Gravel and cherries emanate from the wine
darkening my glass into the same scarlet
the sun tips over the sage and mint
unfurling over Mexico’s Sangre de Christo mountains.
Nowadays, I will dine with anyone—

which does not lessen the sprezzatura
flowing through my veins
as I anticipate your hand
pushing open the door 
into another conversation with me

into a night of nerves melting fearlessly
from knowing:

                   the air shall not forget its position and give birth
                         to representatives from the annals of monks who disavowed vows,
                         Machiavellian sons from the history of the Vatican, 
                         politicians (even the good ones),
                         child-obsessed vampires,
                         my younger selves who thought the Poem to be figments of imagination.  

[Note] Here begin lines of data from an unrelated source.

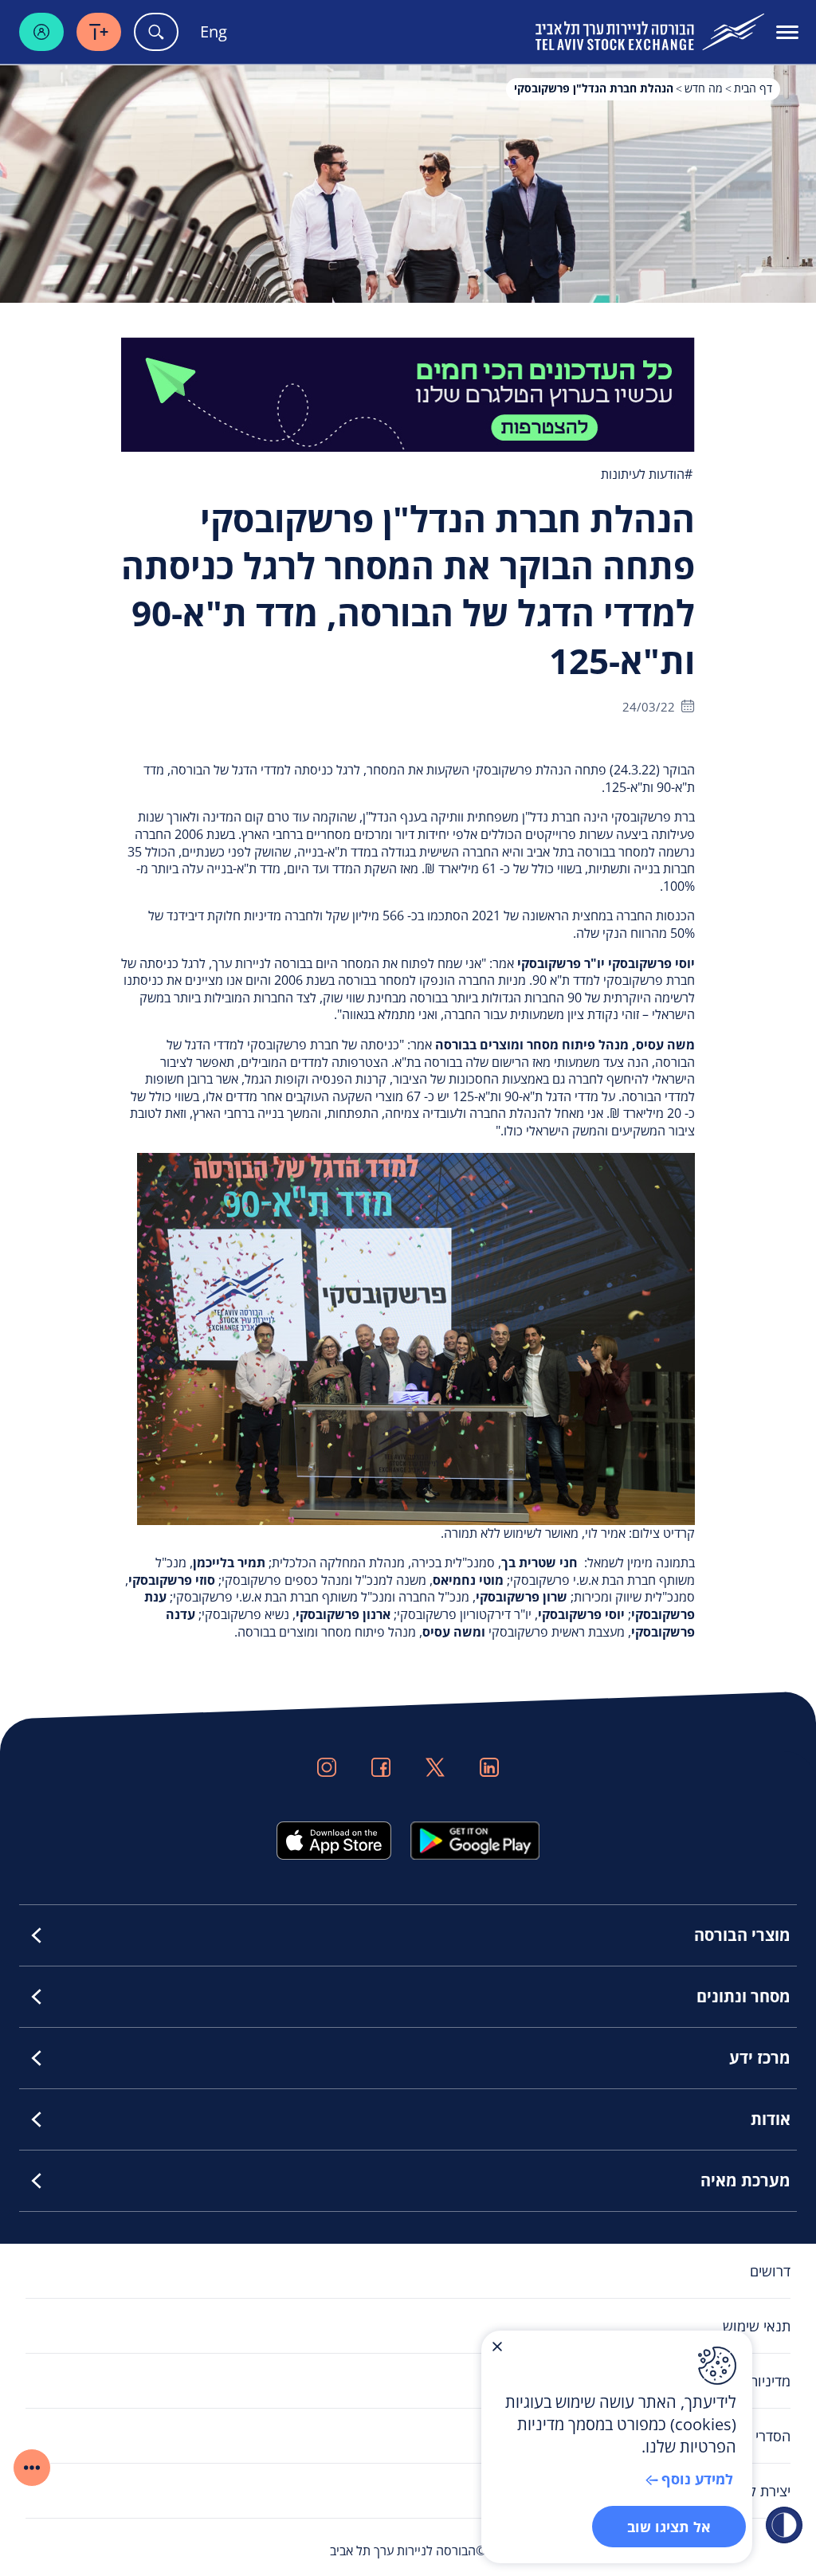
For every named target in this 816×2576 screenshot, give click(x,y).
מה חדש (704, 88)
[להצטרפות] (408, 393)
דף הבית (753, 88)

Sweetly, you recommended eggplant.


Editor’s note: a haiku by Luis Cabalquinto, with the author’s permission



Microchip Legacy
(after Christian Hawkey’s “The Art of Navigating in the Air”)

Red walls? Blue walls?
Like “loneliness”
sounding like “holiness”…

Each glint from
a blade of grass
offers a thrill with dew.

Thank you, Dear
Window masquerading
as laptop screen.

“How can a reflection
encompass such perfection?”
 

Author’s note: This poem was written in “collaboration” with the effect of Christian Hawkey’s poem “The Art of Navigating in the Air”. The last stanza also paraphrases from David Archuleta’s song choice from a song-writing competition during the finals for “American Idol” 2008.